→ TRY IT
Repeat word for word the lines from the one containing "Viewport: 760px width, 428px" to the end of the material below, and leave all pictures out.

→ PROVIDED INFORMATION
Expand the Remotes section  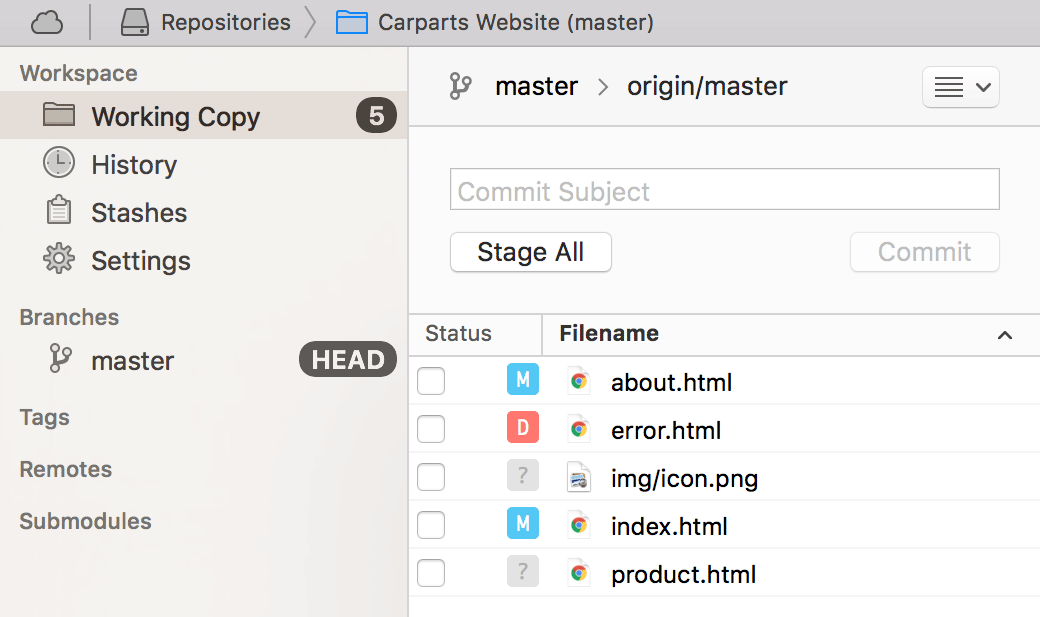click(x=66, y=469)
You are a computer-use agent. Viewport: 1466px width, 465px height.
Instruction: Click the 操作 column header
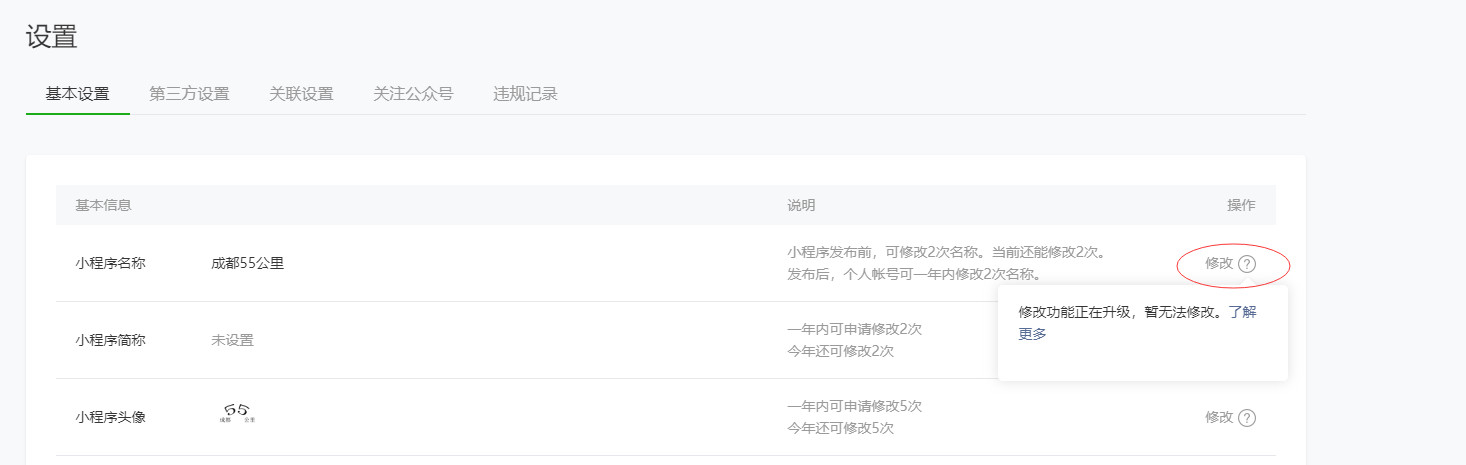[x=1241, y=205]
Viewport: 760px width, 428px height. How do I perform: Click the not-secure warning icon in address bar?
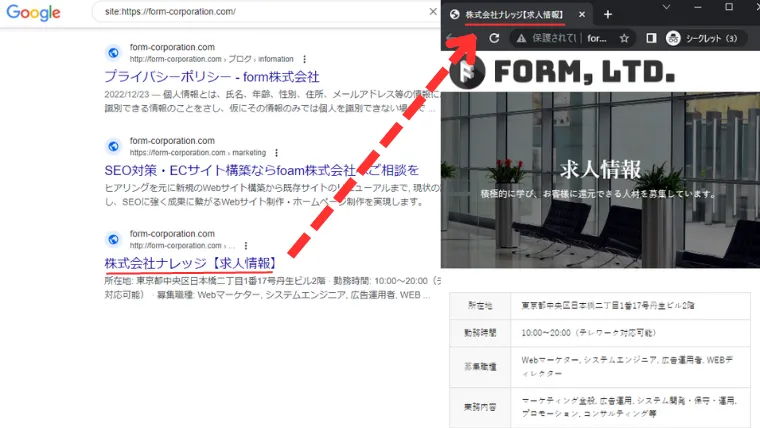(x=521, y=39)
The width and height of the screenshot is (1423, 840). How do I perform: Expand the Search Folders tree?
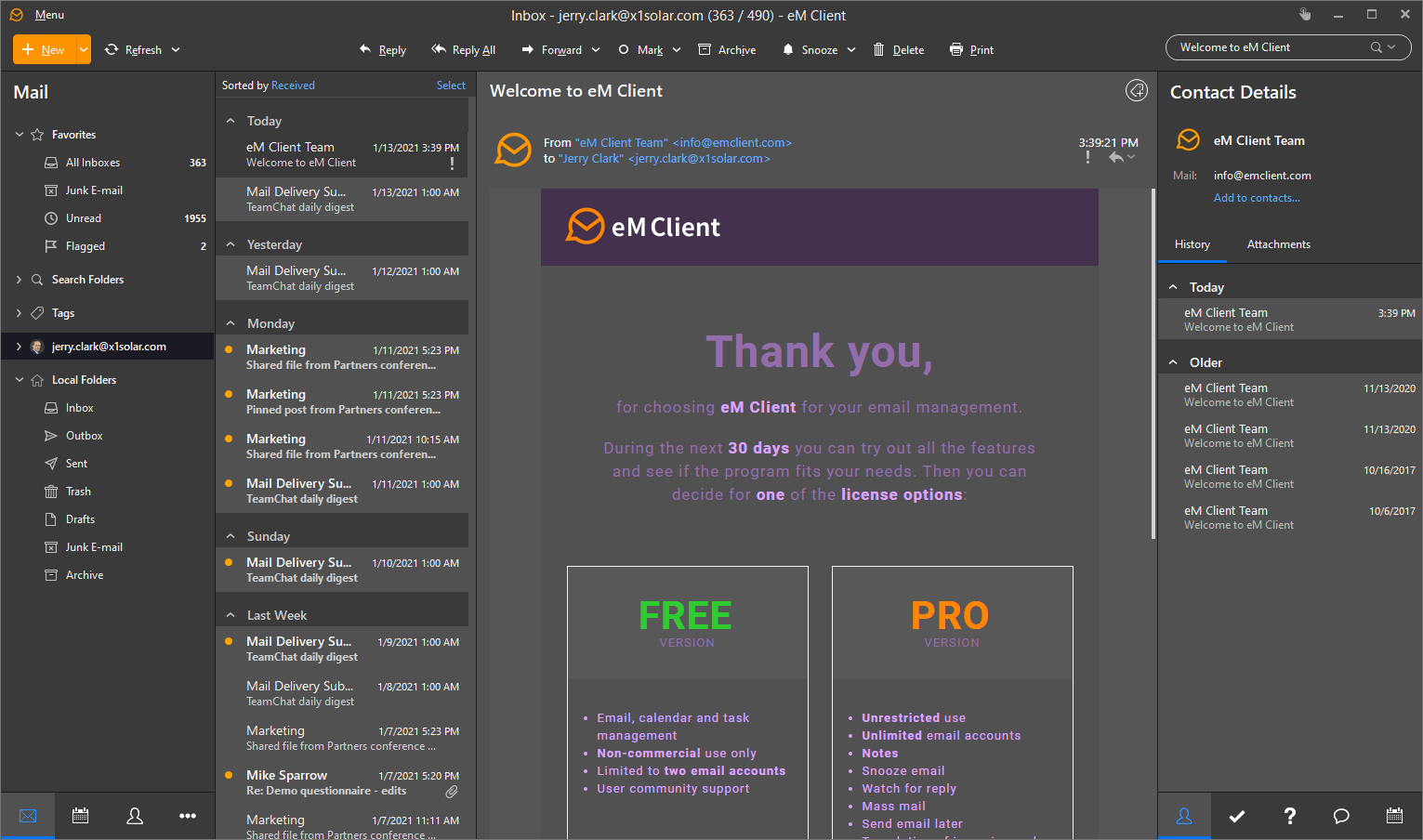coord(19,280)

→ RESPONSE TO THE TASK
Viewport: 760px width, 428px height. How do I perform: Click the not-secure warning icon in address bar?
(x=521, y=39)
The width and height of the screenshot is (1423, 840). How do I perform: Expand the Search Folders tree?
coord(19,280)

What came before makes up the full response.